Finish the job solo. Then he's proofed.
Separate Therapist
Bear in mind a person's not proofed against insanity if they run Level 1, 2 and 3 of TROM with a
separate therapist, that doesn't proof them against insanity. Note when I say they're proofed
when they run the first three levels of TROM solo. That they complete to the top of Level 3 solo.
In other words they follow through exactly as I've given it. Follow that? Good.
Becoming Aware of the Structure of Insanity
Now every person as they run through Level 5 of TROM, will, just like I did, start to become
curious about the subject of insanity and then start to pick up the structure of insanity and start
to get the anatomy of it. It won't happen suddenly over night. They'll start to become curious
about it and left to themselves if they stay with Level 5 long enough they will get the whole
anatomy out. They will get the whole lot out all by themselves eventually. They might not
discover it in exactly the same words and in exactly the same way that I put it together, because
they might not be of the scientific bent. They may not be of a mathematical bent. They may not
be able to use logic like I can. But they would certainly have the essence of it. They would
understand what insanity is in terms of postulates and if they come across what's on this tape
they would just listen and say, "Yes, that's right, that's exactly the way it is. He's just expressed it
a little different than I would. Yea, that's fine, but he's right, Dennis is, yes."
So everyone who works on Level 5, long before they complete Level 5 of TROM will have an
understanding of the anatomy of insanity. It's one of those things that falls out the hamper.

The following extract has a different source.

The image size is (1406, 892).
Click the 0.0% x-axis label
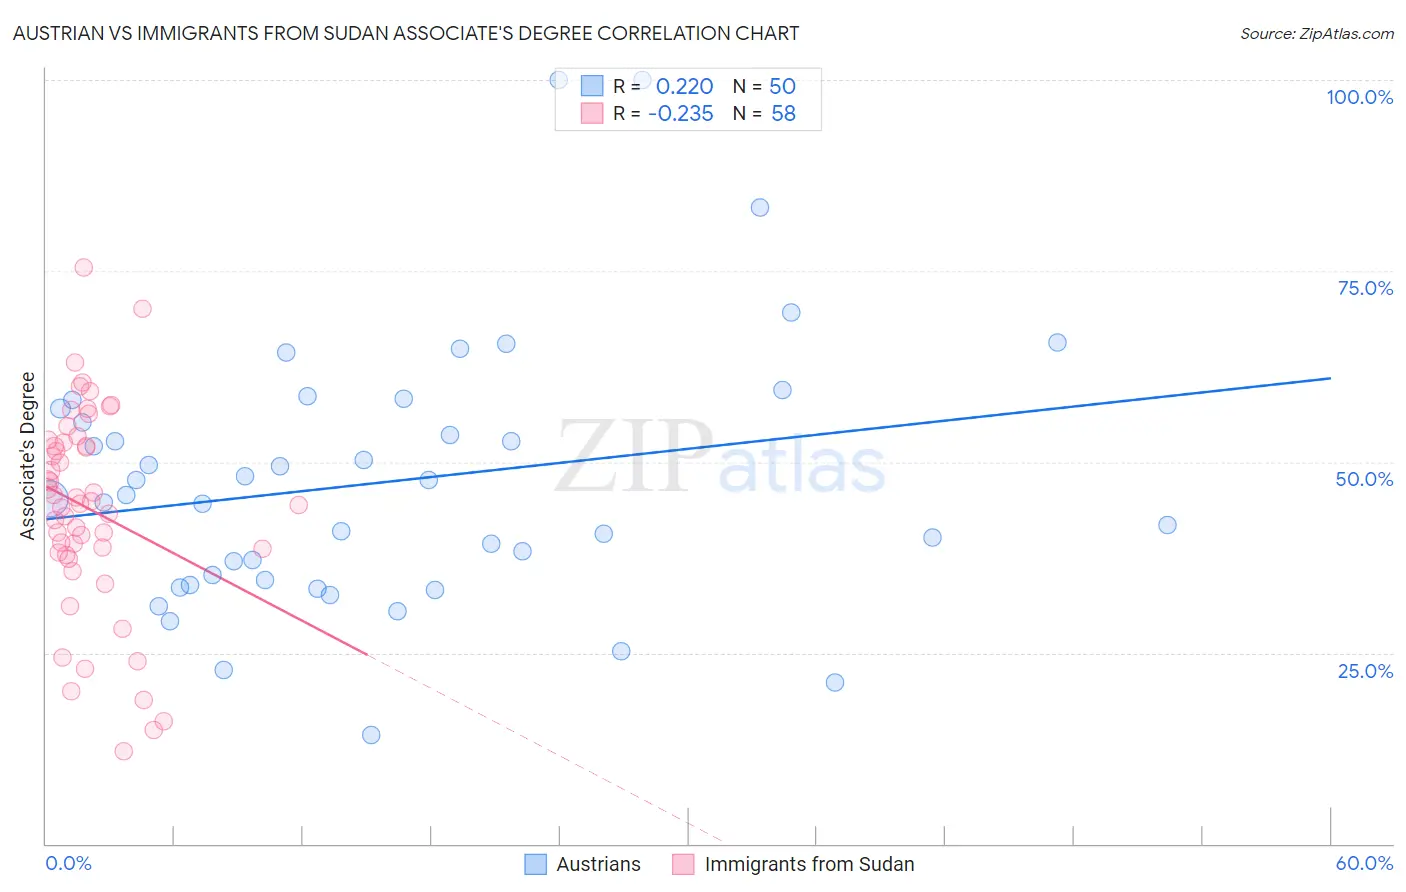68,863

Peculiar, but there it is, it falls out the hamper and will fall out every time on route to the
completion of Level 5.
All I've really done is to take the cognitions that I had in that area and formalise them and done a
logical analysis of it and put it together in a form that is understandable and related it to the
subject of reason and unreason. I put the whole thing together in a logical construct, something
which would be useful to scientists and mathematicians or for anyone who wants to do further
investigation in this field. It's a valid reference point.
So, although a person listening to this material on the subject of insanity might take it all with a
grain of salt and say, "Well yes Dennis may be right, and so forth" I think you'll discover that long
before you get to the top of Level 5 you'll be nodding in great agreement with me, saying, "Yes
what Dennis said was right on this subject. He knew about insanity and I'm finding it too. That
the things he said are quite right and ahh… and so on."
In other words everyone before they get to the top of Level 5 will have various cognitions on
what sanity is. And they will understand that when I talk about IP's I'm talking about insanity.
They will understand insanity, not necessarily in exactly the form I've given it with the heavy
stress on the logic of it but they will certainly know its basics, they would discover that long
before they got to the top of Level 5.
Ok well that's all I want to say on the subject of insanity. I see I'm coming up to the end of this
tape now and we will wind up this tape now and the next tape will be on the subject of
sensations. It's a continuation of this subject but for convenience I will put it on a separate tape.